Die Berufung des Verfügungsklägers gegen das am 20. Februar 2013 verkündete Urteil des Arbeitsgerichts ist zulässig. Das Rechtsmittel ist nach dem Wert des Beschwerdegegenstandes statthaft (§§ 64 Abs. 2, 8 Abs. 2 ArbGG). Der Verfügungskläger hat es auch form- und fristgerecht eingelegt und begründet (§§ 519, 520 ZPO, 46 Abs. 1 ArbGG).
II.
Die Berufung ist begründet.
1.
Der Anspruch des Verfügungsklägers gegen die Verfügungsbeklagte auf Gewährung von Erholungsurlaub in unstreitiger Höhe von 64 Arbeitstagen folgt aus Ziff. 5. des Anstellungsvertrags der Parteien vom 29. August 2006 i.V.m. § 7 BUrlG. Nach § 7 Abs. 1 S. 1 BUrlG sind bei der zeitlichen Festlegung des Urlaubs die Urlaubswünsche des Arbeitnehmers zu berücksichtigen, es sei denn, dass ihrer Berücksichtigung dringende betriebliche Belange oder Urlaubswünsche anderer Arbeitnehmer, die unter sozialen Gesichtspunkten den Vorrang verdienen, entgegenstehen. Derartige betriebliche Belange oder entgegenstehende Urlaubswünsche anderer Arbeitnehmer sind nicht ersichtlich.
2.
Ein Arbeitnehmer darf seinen Urlaubsanspruch nach den §§ 935, 940 ZPO, 62 Abs. 1 S. 1 ArbGG im Wege der einstweiligen Verfügung durchsetzen. In Rechtsprechung und Literatur ist überwiegend anerkannt, dass, um einem Arbeitnehmer einen effektiven Rechtsschutz gegen den Arbeitgeber zu gewährleisten, bei Vorliegen einer besonderen Eilbedürftigkeit die einstweilige Verfügung zuzulassen ist, die den Arbeitgeber verpflichtet, dem Arbeitnehmer für einen von ihm gewünschten Zeitraum Urlaub zu gewähren (vgl. beispielsweise BAG, Beschluss vom 22. Januar 1998 - 2 ABR 19/97 - AP BGB § 626 Nr. 115; LAG Rheinland-Pfalz vom 05. April 2007 - 9 SaGa 8/07 - dok. in JURIS; LAG Hamm vom 09. Juni 2004 - 18 Sa 981/04 - dok. in JURIS; ErfK/Dörner, § 7 BUrlG Rz. 32). Angesichts der Erfüllungswirkung ist allerdings der Erlass einer einstweiligen Verfügung auf Ausnahmefälle beschränkt. Ggf. hat eine Abwägung mit den entgegenstehenden dringenden betrieblichen Gründen des Arbeitgebers zu erfolgen.
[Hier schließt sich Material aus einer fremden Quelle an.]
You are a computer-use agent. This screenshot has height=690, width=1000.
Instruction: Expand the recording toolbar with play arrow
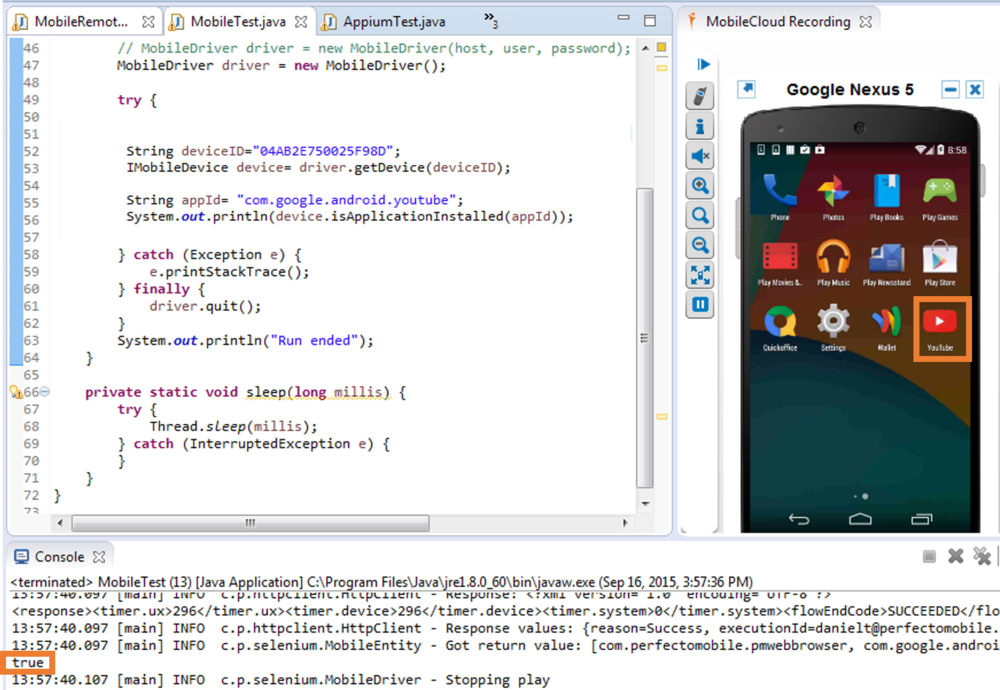click(703, 65)
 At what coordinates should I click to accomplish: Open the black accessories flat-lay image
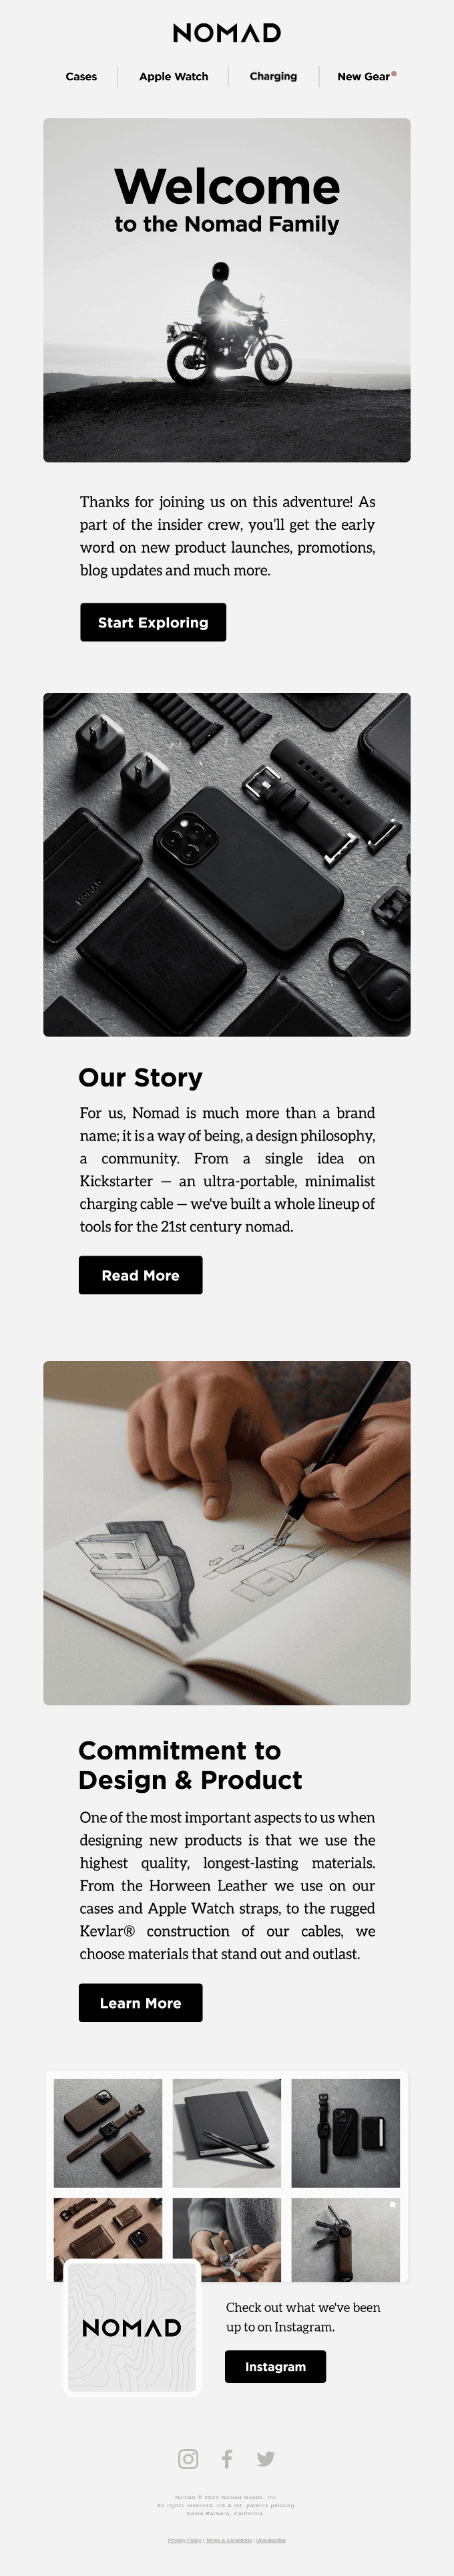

Gemessen hieran ist die Verfügungsbeklagte verpflichtet, dem Verfügungskläger den gewünschten Erholungsurlaub zu gewähren. Der Verfügungskläger ist berechtigt, den arbeitsvertraglich bestehenden Urlaubsanspruch im Wege der einstweiligen Verfügung zu sichern. Er muss sich nicht auf die Geltendmachung von Schadensersatzansprüchen verweisen lassen (Hess. LAG vom 31. Oktober 2011 - 7 SaGa 1065/11 - n.v.). Entgegenstehende dringende betriebliche Gründe der Verfügungsbeklagten oder Urlaubswünsche anderer Arbeitnehmer, die ggf. den Gegenstand einer Abwägung mit den Interessen des Verfügungsklägers bilden könnten, bestehen nicht. Die Verfügungsbeklagte hat keine dieser Einwendungen erhoben.
III.
Die Kostenentscheidung beruht auf § 91 ZPO. Danach hat die Verfügungsbeklagte als unterlegene Partei die Kosten des Rechtsstreits zu tragen.
Gegen diese Entscheidung ist ein Rechtsmittel nicht gegeben, § 72 Abs. 4 ArbGG.